Sunday’s interview showed a broken Son, appearing to be bordering on the edge of tears at points and so thoroughly worn down by yet another faltering performance by the team. It was not too dissimilar to Joe Rodon’s interview just moments before.

Even the experienced interviewer admitted to Son that he had never seen him like this in his six years at the club.

“I’m really disappointed this afternoon. I really don’t know what to say. I’m really sorry about it and I feel bad,” said Son.

“There’s always been passion from outside, from this stadium, and those who support us I know are really, really disappointed. I think they’re even more disappointed than us so feel really bad and sorry about it. A really sad afternoon.”

He added: “It’s a really sad afternoon because…(stops and rubs face) I really don’t know what to say. I know it sounds really crazy and it sounds really not normal that I’m down but it’s about the results.

“If we win I’m really happy and if we lose I’m really down for two or three days. So yeah, what can I say, we have to bounce back next Friday.”

Son knows that Spurs’ chances of playing Champions League football next season have in a fortnight leapt from being almost within their own control to being a distant hope.

If you’ve broken the normally ever positive Son then you know things are not going well.

He was also involved in the game’s controversial moment, as Scott McTominay’s flicked out hand caught him in the face in the build-up to Edinson Cavani scoring in the first half and the ‘goal’ was ruled out after referee Christopher Kavanagh was advised to check his pitch-side monitor.

It was an unnatural flicking out of McTominay’s hand rather than a straight arm shielding the ball and while pundits will dispute the strength of the contact made, as soon as the referee was advised to take a proper look he took little time in deciding that it was a foul.

Solskjaer’s comments about Son afterwards were bizarre and strikingly similar to those he made about Erik Lamela at Old Trafford earlier in the season after Anthony Martial’s red card.

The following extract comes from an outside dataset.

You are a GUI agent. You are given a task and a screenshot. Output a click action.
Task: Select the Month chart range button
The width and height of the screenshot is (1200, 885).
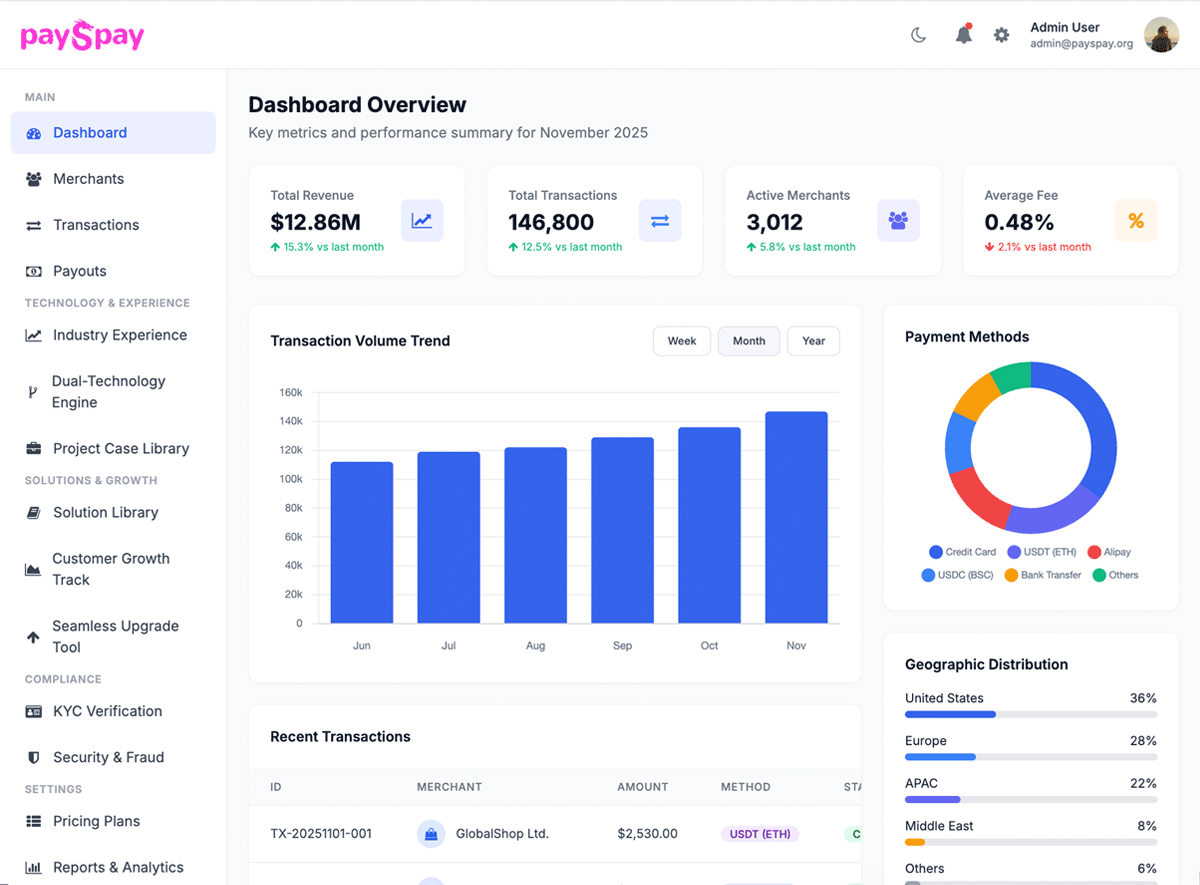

“If that was my son and he stays down and he needs his mates to help him up, he doesn’t get food because that’s embarrassing,” Solskjaer told the television cameras. “The game’s absolutely gone.”

Solskjaer had said about Lamela back in October: “If that was my son he’d be living on water and bread for two weeks. That’s not how I want my players to act.”

The Norwegian’s odd predilection with talking about starving his children enraged Mourinho, who had been told about the comments after fulfilling his own TV and radio commitments.

He confronted Solskjaer after the United manager’s press conference and it came after one fiery encounter between the two in the first half that had already been patched up in the tunnel at half-time.

This time there was a long delay between the United and Tottenham press conferences after the game and that was due to their disagreement.

“I told Ole already this because I met him just a few minutes ago – if it’s me, telling that player A B or C from another club, if it was my son I wouldn’t give him dinner tonight, what would be the reaction of that? It’s very very sad,” he said.

“I think it’s really sad that you don’t ask me about that. It’s sad you don’t have the moral honesty to treat me the same way as you treat others.

“In relation to that, I just want to say that Sonny is very lucky that his father is a better person than Ole. I am a father. I think as a father you have always to feed your kids.

“Doesn’t matter what they do. If you have to steal to feed your kids, you steal. I’m very very disappointed. As we say in Portugal, bread is bread and cheese and is cheese. I told Ole already what I think about his comments and I’m very disappointed that in five, six seven questions you ignore the dimensions of that comment.”

It wasn’t just Solskjaer’s comments that Son had to deal with after the game as he was racially abused on social media, coming in the wake of Davinson Sanchez’s racist abuse the previous weekend.

Screenshots show some Manchester United fans, as well as some from other clubs, posting numerous racially abusive tweets about Son in the replies to Spurs’ official account’s posts on Sunday afternoon.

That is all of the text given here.